▶ [GIVEN RECORDS]
--*--
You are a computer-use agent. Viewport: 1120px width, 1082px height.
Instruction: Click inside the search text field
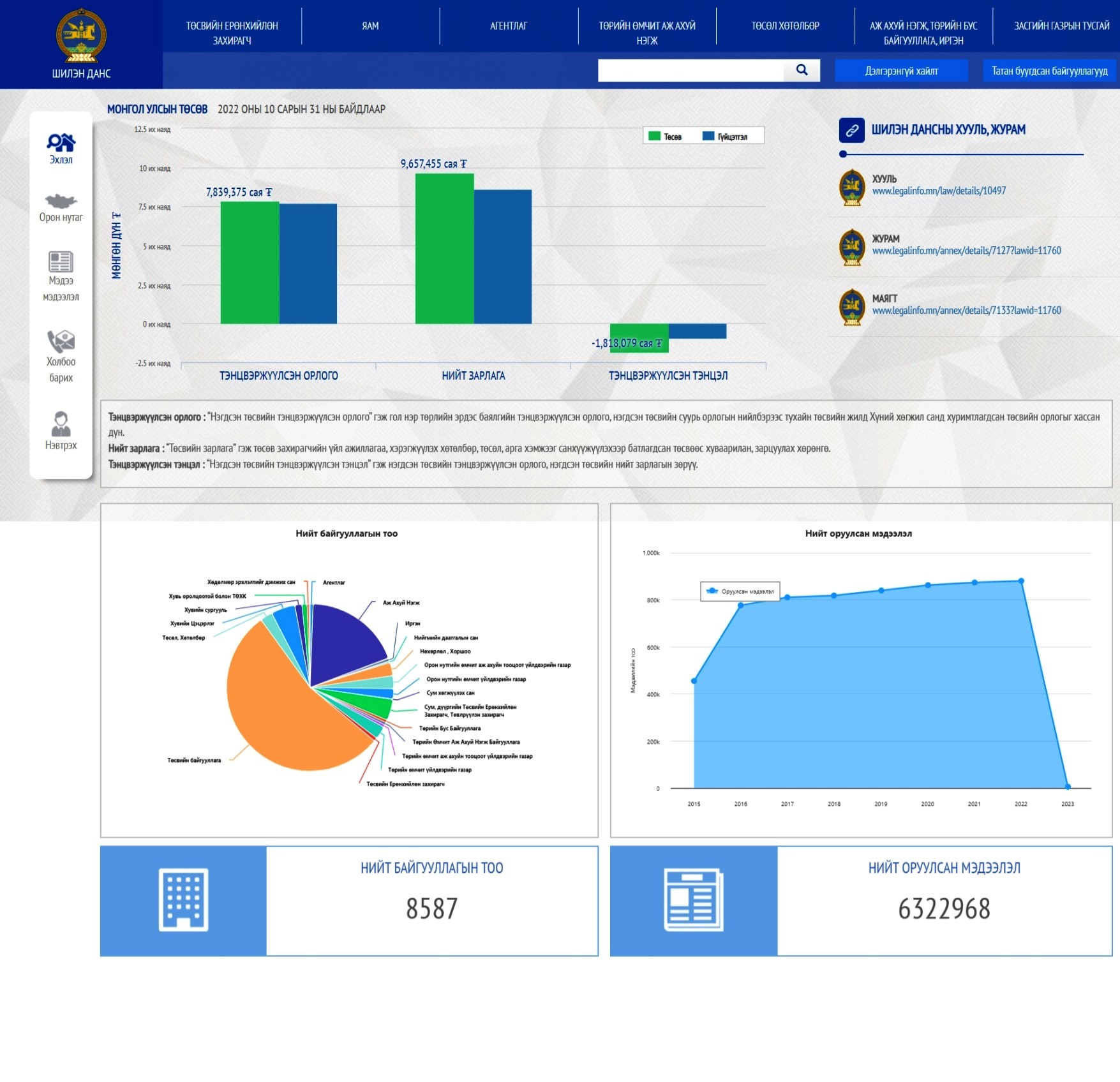tap(691, 71)
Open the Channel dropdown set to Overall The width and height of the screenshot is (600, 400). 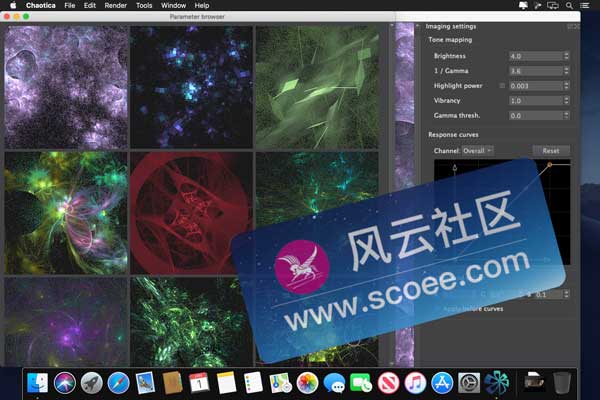pos(478,150)
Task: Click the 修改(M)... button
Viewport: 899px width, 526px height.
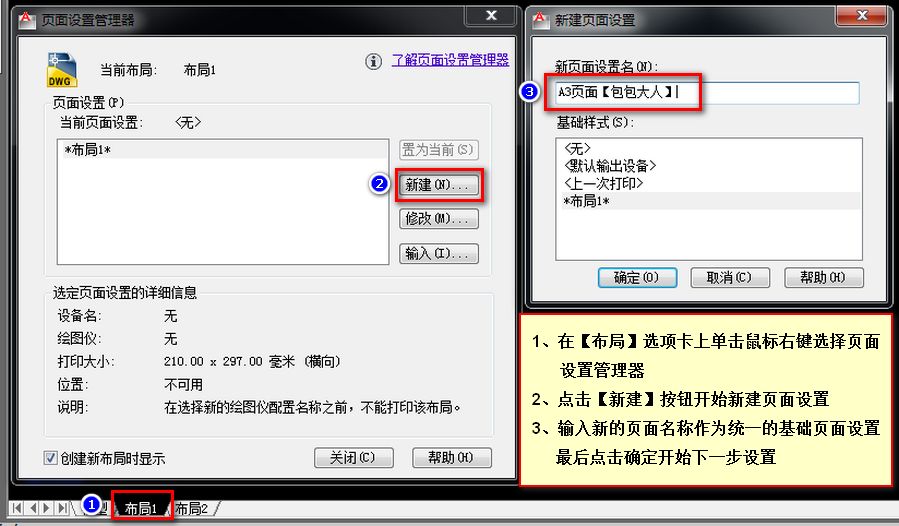Action: click(439, 219)
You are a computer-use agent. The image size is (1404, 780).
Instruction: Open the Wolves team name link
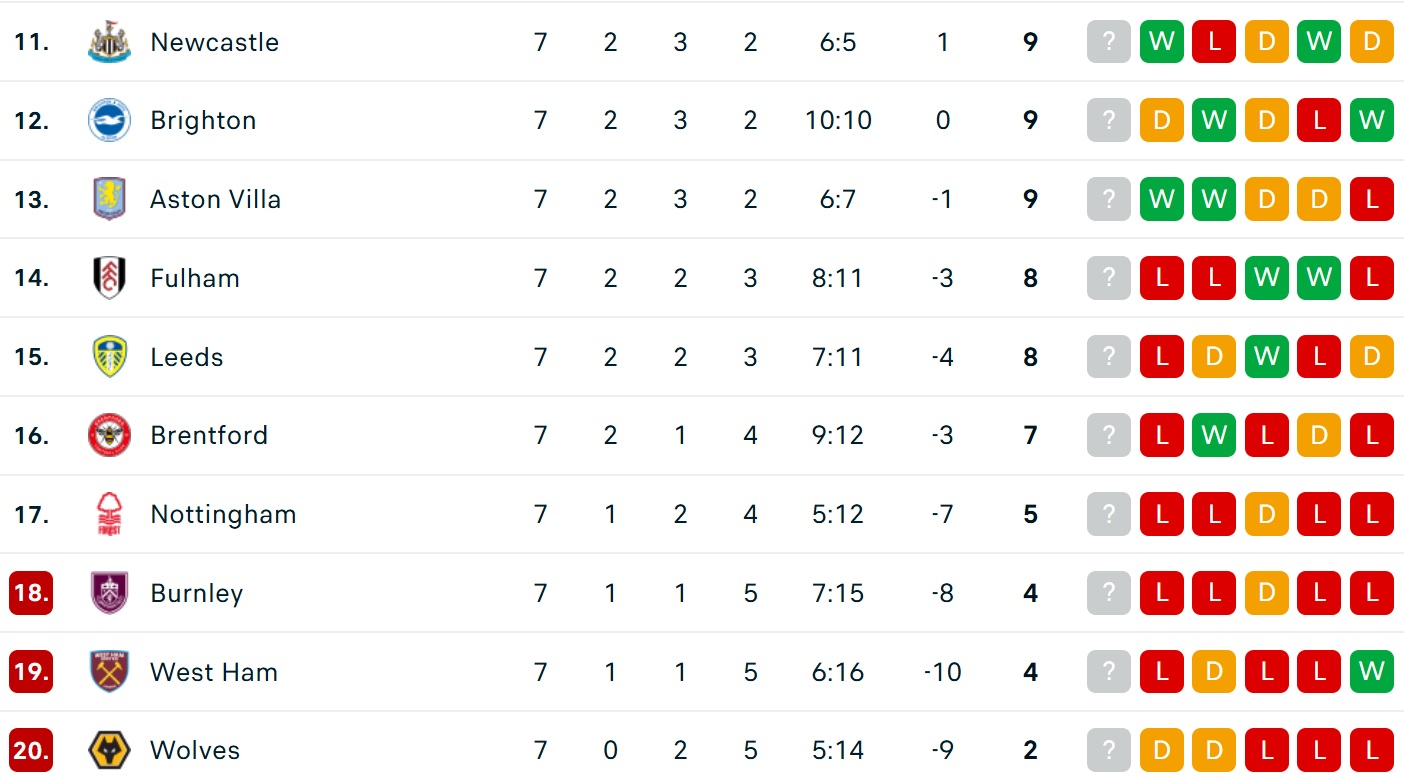coord(195,751)
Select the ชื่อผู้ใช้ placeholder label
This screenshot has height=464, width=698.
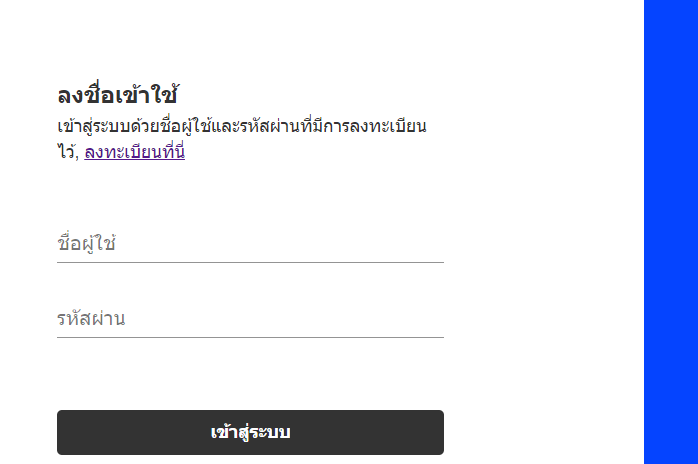pyautogui.click(x=87, y=243)
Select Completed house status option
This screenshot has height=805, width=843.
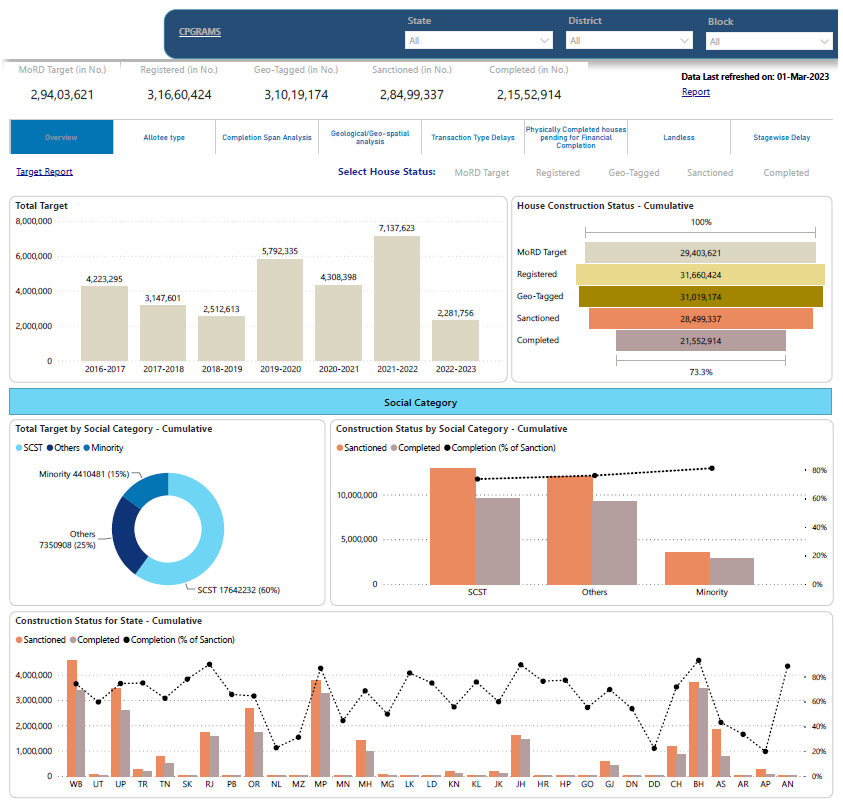tap(786, 173)
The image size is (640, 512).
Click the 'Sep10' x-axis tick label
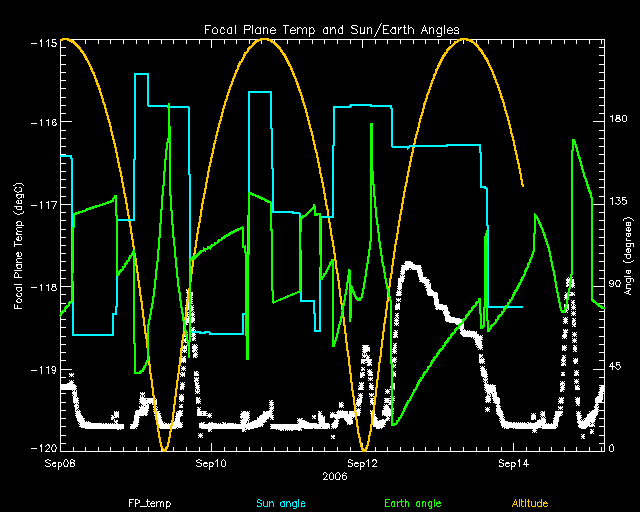[211, 463]
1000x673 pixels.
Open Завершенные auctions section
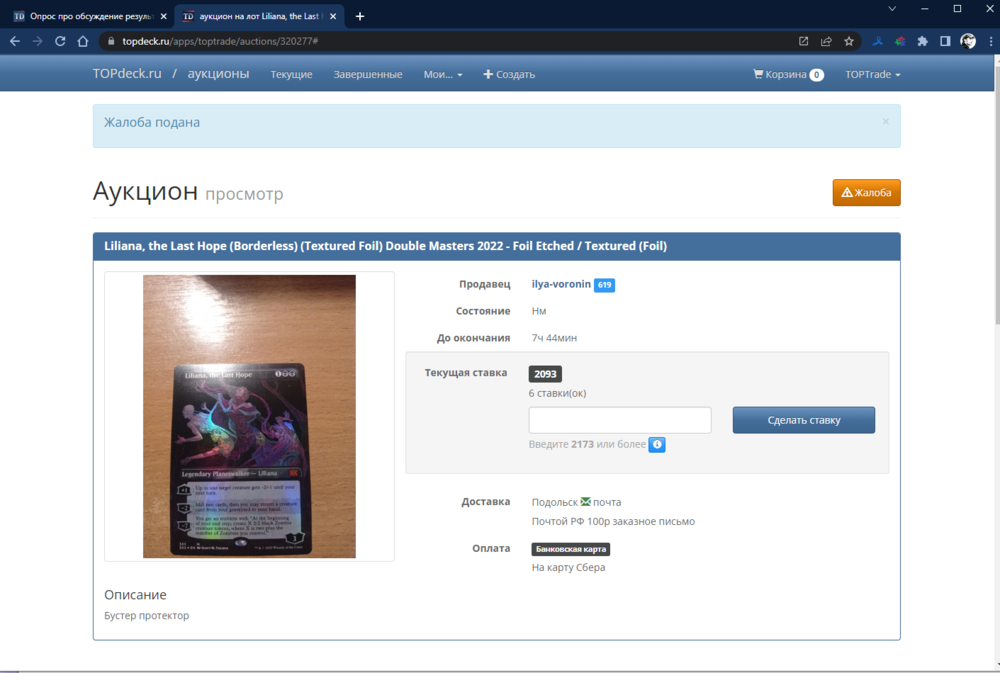coord(368,74)
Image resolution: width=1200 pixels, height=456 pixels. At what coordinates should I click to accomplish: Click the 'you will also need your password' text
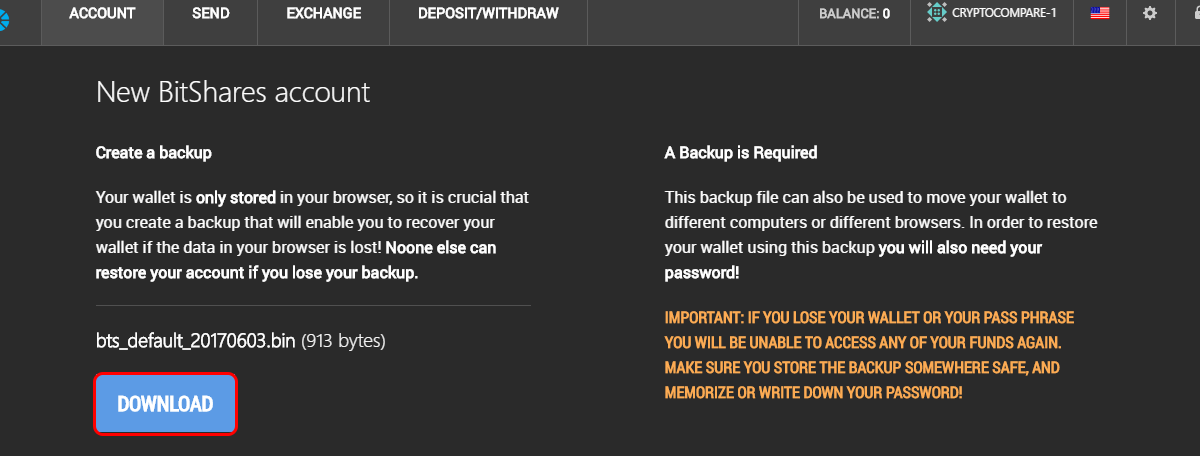point(854,259)
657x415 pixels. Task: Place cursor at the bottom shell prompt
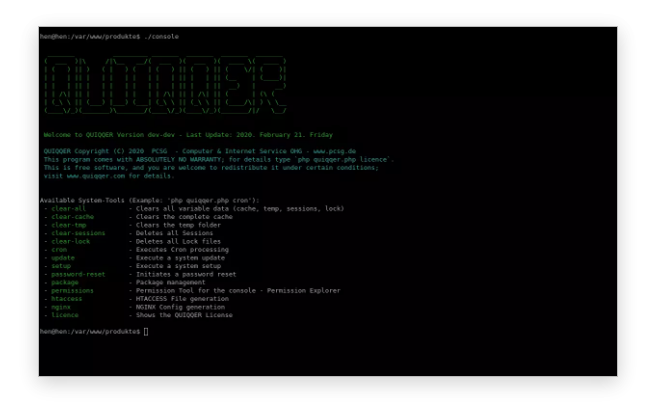click(146, 331)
--*--
▶ [WORK TO DO] Reproduce the data verbatim, from the line containing "Select Completed house status option" down to the end of the data, and leave the pictures out of your output.

▶ [THE RESULT]
Select Completed house status option
This screenshot has height=805, width=843.
tap(786, 173)
The image size is (640, 512).
Click the 'Sep10' x-axis tick label
[211, 463]
1000x673 pixels.
Open Завершенные auctions section
coord(368,74)
Image resolution: width=1200 pixels, height=456 pixels. At what coordinates should I click to accomplish: Click the 'you will also need your password' text
point(854,259)
657x415 pixels. Task: Place cursor at the bottom shell prompt
click(146, 331)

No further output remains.